• _EXTRACT_:

-.-.-

# Forum Home Renovation Pergolas, Gazebos, Strombellas & Rotundas  cantilever pergola

## Dan574

Im after some thoughts on the attached design for a contempory style pergola made out of steel UB or similar, corrugated roof.  I know I will need an engineer to design it. 
Any educated guesses on price, using 200 UB at $51/m steel alone without roof is about $1500 then engineers fees, roofing welding, footings etc, it may prove too expensive. 
Any thoughts appreciated, thanks in advance.

----------


## Pulse

Have a look at Litesteel beams, similar look to a PFC but hollow flanges and high strength steel. Makes it easier to handle. Comes with all the span tables so could avoid using an engineer if the design is simple enough. 
Cheers
Pulse

----------


## Kaptan

Hi Dan,
I am after a similar style for my carport.
I found the below picture from a New Zealand company and aim for something similar.
I got a quote from a steel fabricator for two UB posts and overhead rafters with RHS purlins for around $5k. (That includes fully engineered for Council approval).
Their concerns were the footings, and jointing knuckle at the top. 
The NZ units are made from aluminium, so not sure why there is such a concern here?
The NZ people won't answer me, so I can't get any more details!

----------


## Dan574

thanks kaptan, 5k is more than I want to spend, i like that design, i will have to keep looking or go something more traditional.  Thats the problem when you go for something out of the ordinary, the cost.

----------

-.-.-

• _DATASET ROWS_:

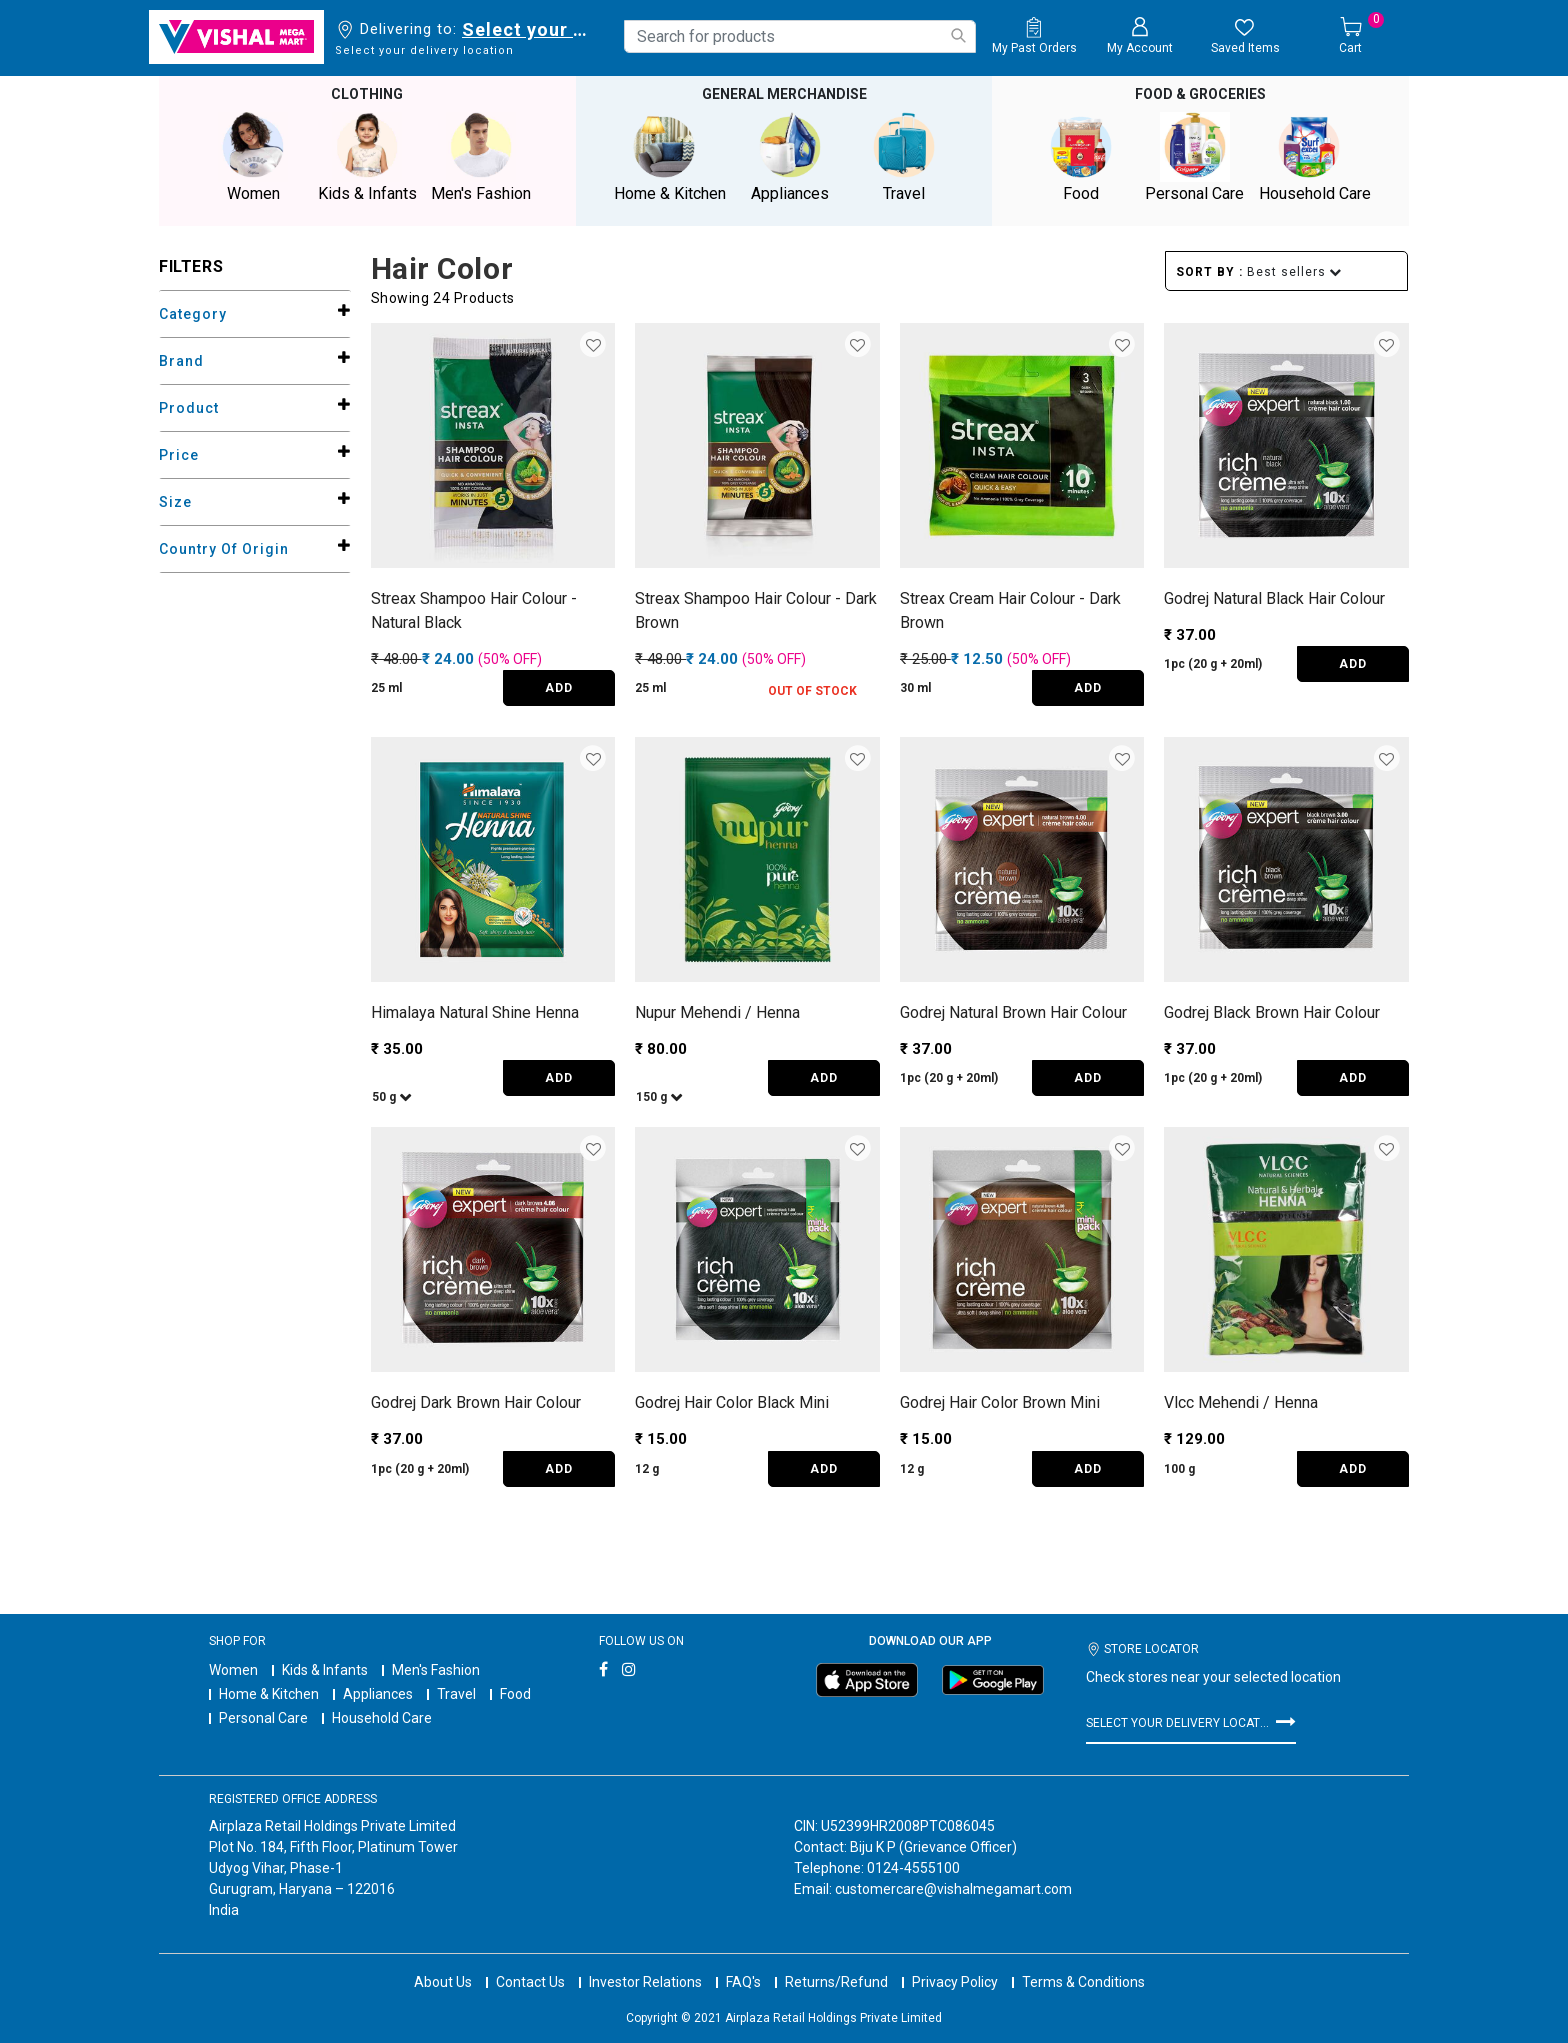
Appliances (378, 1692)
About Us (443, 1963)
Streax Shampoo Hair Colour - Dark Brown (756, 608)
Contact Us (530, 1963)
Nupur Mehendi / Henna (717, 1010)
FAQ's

-.-.-

• _TO BE DONE_: Copy the pergola thread from "I got a quote" to "at the top." and change "steel fabricator" to "metal fabricator" in that passage.

• _TASK RESPONSE_:
I got a quote from a metal fabricator for two UB posts and overhead rafters with RHS purlins for around $5k. (That includes fully engineered for Council approval).
Their concerns were the footings, and jointing knuckle at the top.